Veintiséis actores se multiplican para hacer más de sesenta personajes. El amplio espacio escénico se transforma con facilidad y sencillez, atento unas veces a soluciones expresionistas y otras al desarrollo de un naturalismo intencionado y crítico. Es excelente la composición y distribución de ese espacio. En él se mueven los actores con gestos enérgicos y, lógicamente, extremados. Hay que hablar en esas condiciones. Todos hablan, en general. Casi todos distancian, además, levemente, sus interpretaciones. Algún inevitable asainetamiento debe cargarse a la necesidad de componer que pide a todos el texto de Rodríguez Méndez.
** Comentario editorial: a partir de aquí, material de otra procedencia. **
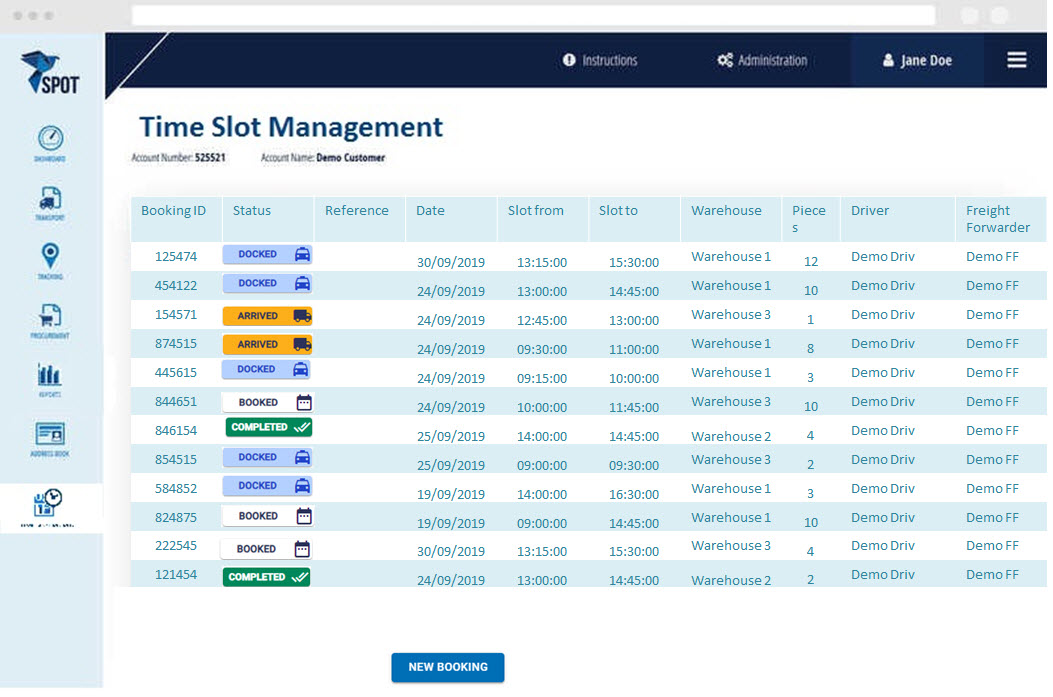Click the Warehouse column header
En Luis Fentón, Magüi Mira, Esperanza Navarro, María Espinosa e Iván Tubau recaen las mayores responsabilidades. Pero nadie pierde el tono en este riguroso trabajo de equipo. Es muy agradable señalar que en esta aventurada fórmula de autogestión que los actores de Barcelona han puesto en marcha nadie olvidó la pretensión final e insoslayable de cualquier hecho dramático: el trabajo bien hecho.